##### Entries provided

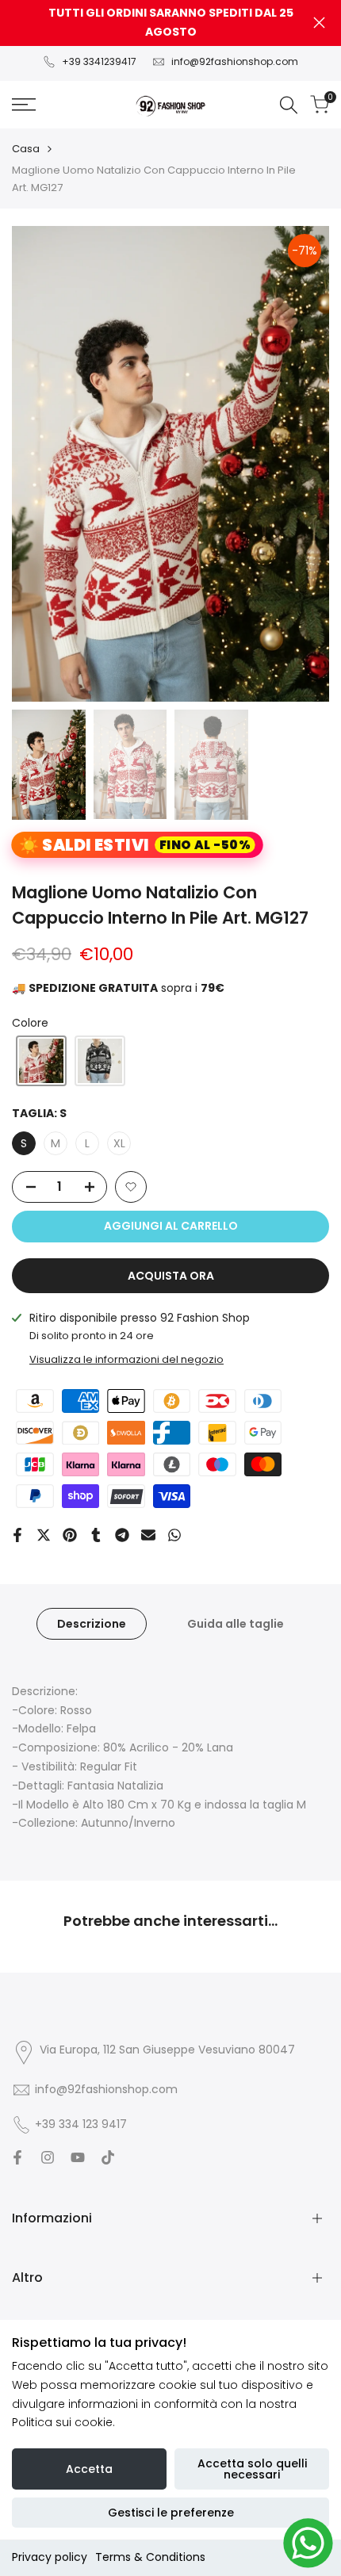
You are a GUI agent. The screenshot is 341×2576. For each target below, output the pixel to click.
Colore (30, 1023)
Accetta (89, 2469)
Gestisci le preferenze (171, 2512)
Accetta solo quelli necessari (252, 2468)
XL (119, 1143)
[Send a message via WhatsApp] (308, 2543)
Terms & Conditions (150, 2557)
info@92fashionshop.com (234, 61)
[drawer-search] (288, 105)
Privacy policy (49, 2557)
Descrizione (91, 1624)
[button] (41, 1060)
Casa (26, 148)
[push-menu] (24, 105)
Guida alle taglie (235, 1624)
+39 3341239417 (99, 61)
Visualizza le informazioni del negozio (126, 1359)
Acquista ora (171, 1276)
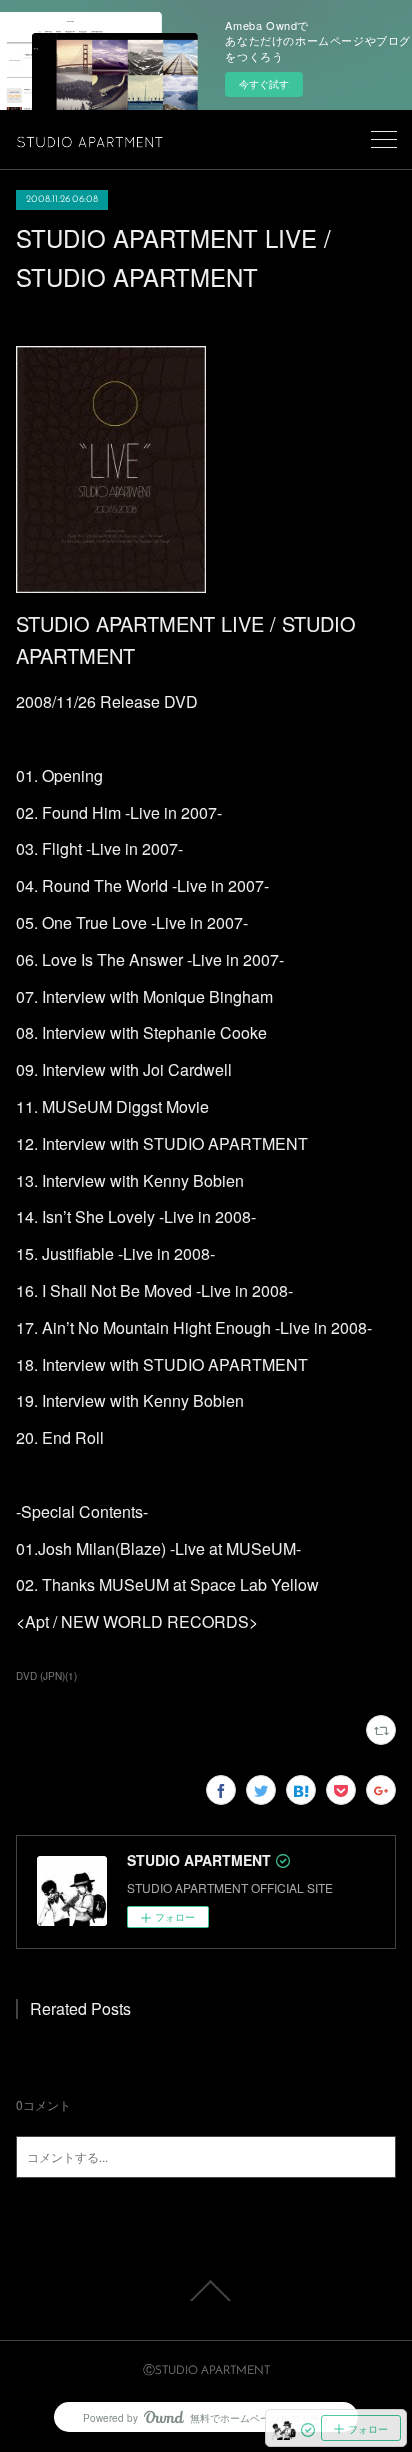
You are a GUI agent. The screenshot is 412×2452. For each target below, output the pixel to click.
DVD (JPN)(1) (46, 1676)
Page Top (206, 2291)
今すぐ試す (264, 84)
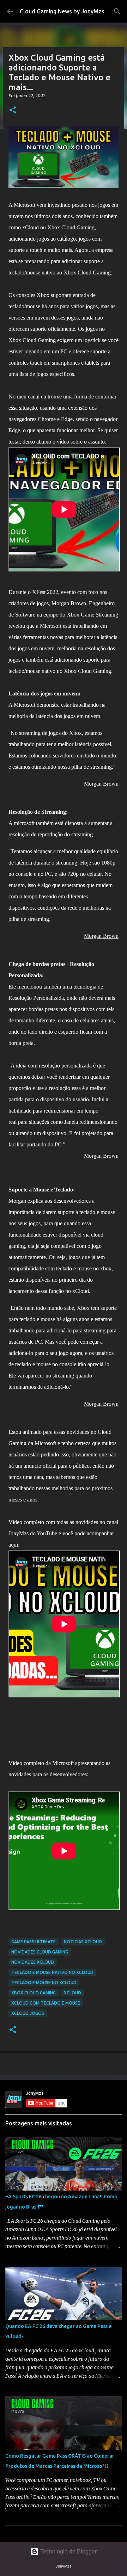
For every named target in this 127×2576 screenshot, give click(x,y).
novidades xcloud (32, 1962)
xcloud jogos (27, 2013)
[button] (12, 110)
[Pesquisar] (117, 11)
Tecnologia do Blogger (68, 2552)
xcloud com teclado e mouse (45, 2003)
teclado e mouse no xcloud (44, 1982)
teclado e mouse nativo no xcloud (52, 1972)
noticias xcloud (83, 1941)
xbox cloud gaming (33, 1992)
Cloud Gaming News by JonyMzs (62, 11)
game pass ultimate (33, 1941)
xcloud (72, 1992)
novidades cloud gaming (39, 1952)
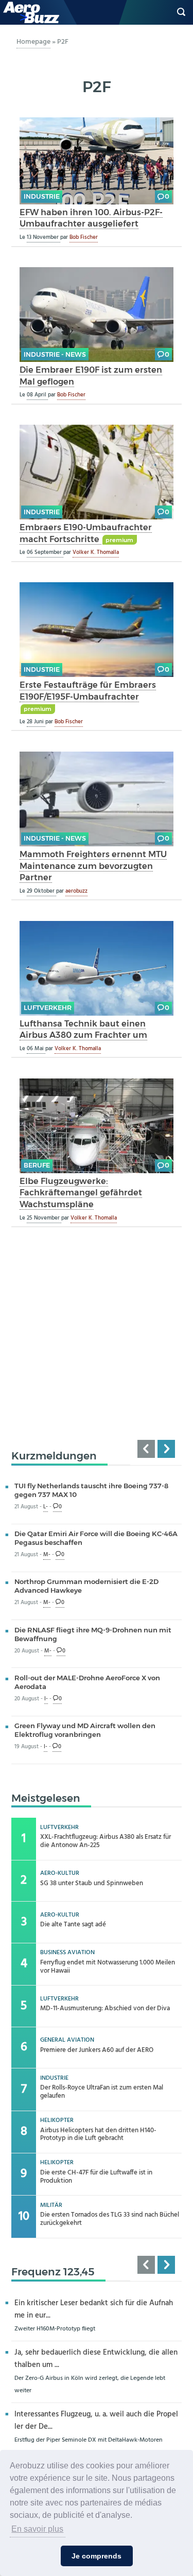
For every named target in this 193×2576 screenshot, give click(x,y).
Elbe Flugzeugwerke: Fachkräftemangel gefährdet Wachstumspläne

##########

**Your assignment**
Could you output every record above exactly as it appears, without the pictures?

**Answer box**
You are a GUI agent. The screenshot is 341×2576. For each target below, output the pixel to click.
Colore (30, 1023)
Accetta (89, 2469)
Gestisci le preferenze (171, 2512)
Accetta solo quelli necessari (252, 2468)
XL (119, 1143)
[Send a message via WhatsApp] (308, 2543)
Terms & Conditions (150, 2557)
info@92fashionshop.com (234, 61)
[drawer-search] (288, 105)
Privacy policy (49, 2557)
Descrizione (91, 1624)
[button] (41, 1060)
Casa (26, 148)
[push-menu] (24, 105)
Guida alle taglie (235, 1624)
+39 3341239417 (99, 61)
Visualizza le informazioni del negozio (126, 1359)
Acquista ora (171, 1276)
You are a GUI agent. The screenshot is 412×2452. For each target below, output the pixel to click.
DVD (JPN)(1) (46, 1676)
Page Top (206, 2291)
今すぐ試す (264, 84)
For every named target in this 127×2576 screenshot, give click(x,y).
novidades xcloud (32, 1962)
xcloud jogos (27, 2013)
[button] (12, 110)
[Pesquisar] (117, 11)
Tecnologia do Blogger (68, 2552)
xcloud com teclado e mouse (45, 2003)
teclado e mouse no xcloud (44, 1982)
teclado e mouse nativo no xcloud (52, 1972)
noticias xcloud (83, 1941)
xbox cloud gaming (33, 1992)
Cloud Gaming News by JonyMzs (62, 11)
game pass ultimate (33, 1941)
xcloud (72, 1992)
novidades cloud gaming (39, 1952)
For every named target in this 193×2576 screenshot, give click(x,y).
Elbe Flugzeugwerke: Fachkräftemangel gefährdet Wachstumspläne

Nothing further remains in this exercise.